1 | Introduction
Microcephaly is a prevalent phenotype of patients with neurodevelopmental problems (Abuelo, 2007; Vargas, Allred, Leviton, & Holmes, 2001). It is defined as an occipitofrontal circumference (OFC) lower than the third percentile or more than two standard deviations below the mean for sex, age, and ethnicity. Patients with microcephaly show various neurologic manifestations, including psychomotor problems, delayed developments, and epilepsy, which are frequently accompany by facial dysmorphism, skeletal anomalies, and congenital structural anomalies in the major organs (Vargas, Allred, Leviton, & Holmes, 2001). Recognition of microcephaly can prompt clinicians to investigate its causes.
The fundamental size of the brain is determined by neuronal progenitor cells formed at conception and that undergo cell divisions. During this process, microcephaly may be caused by deficiency of neuropils, increased apoptosis of progenitor cells, or improper mitosis of these cells, which is defined as primary microcephaly (Gilmore, & Walsh, 2013). Most primary microcephaly occurs due to the failure of neurogenesis or destructive prenatal events associated with environmental or maternal conditions. On the other hand, children with secondary microcephaly are born with normal head circumference (HC)s and then show a progressive decrease HC with age. Secondary microcephaly represents abnormal neuronal development after birth or a perinatal brain insults (Woods, & Parker, 2013). Children with microcephaly have OFCs at the outer limits of the normal distribution and low for their age group. Both categories of microcephaly have various causes, including congenital infection, perinatal problems such as hypoxia or a maternal medical condition, or genetic causes (Abuelo, 2007), and the distinction between them helps clinicians isolate the preferential etiologies. In addition, accompanying anomalies or facial dysmorphism can provide clues to determine the exact cause of microcephaly (von der Hagen et al., 2014).

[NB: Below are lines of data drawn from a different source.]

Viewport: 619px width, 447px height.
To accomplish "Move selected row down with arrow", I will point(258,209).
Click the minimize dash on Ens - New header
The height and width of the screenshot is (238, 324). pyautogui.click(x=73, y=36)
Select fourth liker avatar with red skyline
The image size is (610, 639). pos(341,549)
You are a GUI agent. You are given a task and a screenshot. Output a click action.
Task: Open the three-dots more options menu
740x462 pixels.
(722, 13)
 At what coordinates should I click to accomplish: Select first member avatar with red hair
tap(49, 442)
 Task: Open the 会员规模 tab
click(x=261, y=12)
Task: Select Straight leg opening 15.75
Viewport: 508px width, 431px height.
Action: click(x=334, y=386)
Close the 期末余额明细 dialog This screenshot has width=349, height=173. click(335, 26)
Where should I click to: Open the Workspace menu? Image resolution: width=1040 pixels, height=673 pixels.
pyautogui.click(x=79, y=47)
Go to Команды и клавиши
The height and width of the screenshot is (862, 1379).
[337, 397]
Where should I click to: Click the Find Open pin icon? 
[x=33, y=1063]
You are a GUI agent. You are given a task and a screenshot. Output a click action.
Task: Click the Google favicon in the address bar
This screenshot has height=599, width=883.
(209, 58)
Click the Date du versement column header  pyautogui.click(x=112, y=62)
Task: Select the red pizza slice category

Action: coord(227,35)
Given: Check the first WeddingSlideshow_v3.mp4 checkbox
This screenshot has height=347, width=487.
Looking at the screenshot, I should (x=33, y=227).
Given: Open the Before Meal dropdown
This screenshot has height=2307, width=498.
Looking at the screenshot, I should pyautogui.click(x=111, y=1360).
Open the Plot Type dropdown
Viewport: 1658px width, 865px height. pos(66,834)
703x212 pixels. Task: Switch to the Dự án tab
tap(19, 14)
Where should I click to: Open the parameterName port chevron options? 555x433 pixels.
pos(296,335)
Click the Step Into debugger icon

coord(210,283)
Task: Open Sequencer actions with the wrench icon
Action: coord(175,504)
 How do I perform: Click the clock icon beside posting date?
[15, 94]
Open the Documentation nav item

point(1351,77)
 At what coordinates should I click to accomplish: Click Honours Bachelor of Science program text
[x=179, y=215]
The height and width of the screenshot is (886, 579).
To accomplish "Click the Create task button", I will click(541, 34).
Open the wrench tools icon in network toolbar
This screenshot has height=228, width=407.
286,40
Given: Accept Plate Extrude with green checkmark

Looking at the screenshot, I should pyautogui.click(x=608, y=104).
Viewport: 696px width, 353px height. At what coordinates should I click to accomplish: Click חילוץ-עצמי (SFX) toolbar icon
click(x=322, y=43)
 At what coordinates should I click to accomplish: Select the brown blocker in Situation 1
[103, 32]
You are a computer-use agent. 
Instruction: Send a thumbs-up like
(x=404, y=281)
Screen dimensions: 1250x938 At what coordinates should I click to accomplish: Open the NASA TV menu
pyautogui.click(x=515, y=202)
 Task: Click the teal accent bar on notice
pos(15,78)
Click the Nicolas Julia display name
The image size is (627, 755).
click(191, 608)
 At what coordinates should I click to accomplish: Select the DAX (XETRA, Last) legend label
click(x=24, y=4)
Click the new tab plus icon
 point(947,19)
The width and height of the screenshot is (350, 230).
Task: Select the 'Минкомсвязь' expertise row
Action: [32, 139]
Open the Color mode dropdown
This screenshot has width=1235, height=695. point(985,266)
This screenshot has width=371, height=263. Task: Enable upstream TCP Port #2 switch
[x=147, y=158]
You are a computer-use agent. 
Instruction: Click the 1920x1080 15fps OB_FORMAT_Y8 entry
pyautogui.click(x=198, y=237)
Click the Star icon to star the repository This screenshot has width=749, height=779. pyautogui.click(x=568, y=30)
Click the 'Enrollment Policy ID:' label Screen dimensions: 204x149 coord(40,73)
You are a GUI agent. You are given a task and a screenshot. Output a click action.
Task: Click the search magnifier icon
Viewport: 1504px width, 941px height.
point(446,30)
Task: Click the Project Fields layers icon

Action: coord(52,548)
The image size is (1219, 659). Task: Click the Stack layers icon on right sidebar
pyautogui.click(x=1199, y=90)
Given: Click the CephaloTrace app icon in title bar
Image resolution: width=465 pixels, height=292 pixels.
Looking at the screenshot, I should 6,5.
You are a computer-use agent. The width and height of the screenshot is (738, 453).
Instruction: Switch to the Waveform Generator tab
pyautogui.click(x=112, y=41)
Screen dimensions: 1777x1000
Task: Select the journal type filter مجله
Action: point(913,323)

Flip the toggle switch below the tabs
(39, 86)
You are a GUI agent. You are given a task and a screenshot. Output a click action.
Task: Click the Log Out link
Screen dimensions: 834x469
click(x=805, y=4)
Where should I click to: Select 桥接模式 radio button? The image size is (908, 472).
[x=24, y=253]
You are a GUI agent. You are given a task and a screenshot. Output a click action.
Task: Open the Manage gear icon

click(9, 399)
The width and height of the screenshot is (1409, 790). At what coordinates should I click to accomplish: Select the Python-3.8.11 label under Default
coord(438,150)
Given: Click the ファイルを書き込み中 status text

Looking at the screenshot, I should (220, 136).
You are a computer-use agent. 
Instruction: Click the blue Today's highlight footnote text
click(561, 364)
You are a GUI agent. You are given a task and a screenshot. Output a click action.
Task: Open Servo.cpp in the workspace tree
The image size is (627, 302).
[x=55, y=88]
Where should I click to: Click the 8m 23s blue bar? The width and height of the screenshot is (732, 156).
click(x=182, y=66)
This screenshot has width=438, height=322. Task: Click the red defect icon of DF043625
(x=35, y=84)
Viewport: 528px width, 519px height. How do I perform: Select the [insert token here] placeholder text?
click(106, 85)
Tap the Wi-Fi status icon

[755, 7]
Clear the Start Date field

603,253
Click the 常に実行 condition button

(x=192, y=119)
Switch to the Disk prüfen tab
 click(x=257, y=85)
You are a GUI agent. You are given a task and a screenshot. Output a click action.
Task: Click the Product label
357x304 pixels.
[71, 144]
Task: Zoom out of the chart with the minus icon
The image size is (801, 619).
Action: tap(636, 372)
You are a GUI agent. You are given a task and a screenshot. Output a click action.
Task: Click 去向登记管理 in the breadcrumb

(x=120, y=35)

In previous studies, genetic causes of microcephaly showed an autosomal recessive inheritance pattern (Darvish et al., 2010; Sajid Hussain et al., 2013). With the development of next-generation sequencing, genetic causes of neurodevelopmental disorders, including microcephaly, have been identified (Hamdan et al., 2014; Najmabadi et al., 2011; Thevenon et al., 2016). To date, only three studies have used whole exome sequencing (WES) to investigate genetic causes of microcephaly in microcephaly cohorts (Boonsawat et al., 2019; Rump et al., 2016; Shaheen et al., 2019). One study determined disease-causing genes in 11 out of 38 patients who had highly heterogeneous clinical and radiologic phenotypes. It revealed that autosomal recessive disorders are highly prevalent among the patients with microcephaly (Rump et al., 2016). Shaheen et al. (2019) identified potentially causal genetic variants in 104 out of 137 families. They found variants in novel and previously reported genes that were the causes of microcephaly with established disease phenotypes. In addition, the authors showed overlap in the genetic causes of microcephaly with genes underlying microcephalic primordial dwarfism. A recent comprehensive genetic analysis based on chromosomal microarray (CMA) and WES detected causative variants in 48.4% of patients (30/62) and analyzed the differences in clinical severity and genetic variants between primary and secondary microcephaly (Boonsawat et al., 2019). Each of these studies covered different characteristics of race, consanguinity, and brain imaging findings. However, there has been no study of an Asian population based exclusively on a microcephaly cohort.
We aimed to comprehensively analyze the genomic and phenotypic features of Korean patients with microcephaly. We tried to delineate clinical features associated with causative genes to contribute to genetic investigations of patients with microcephaly.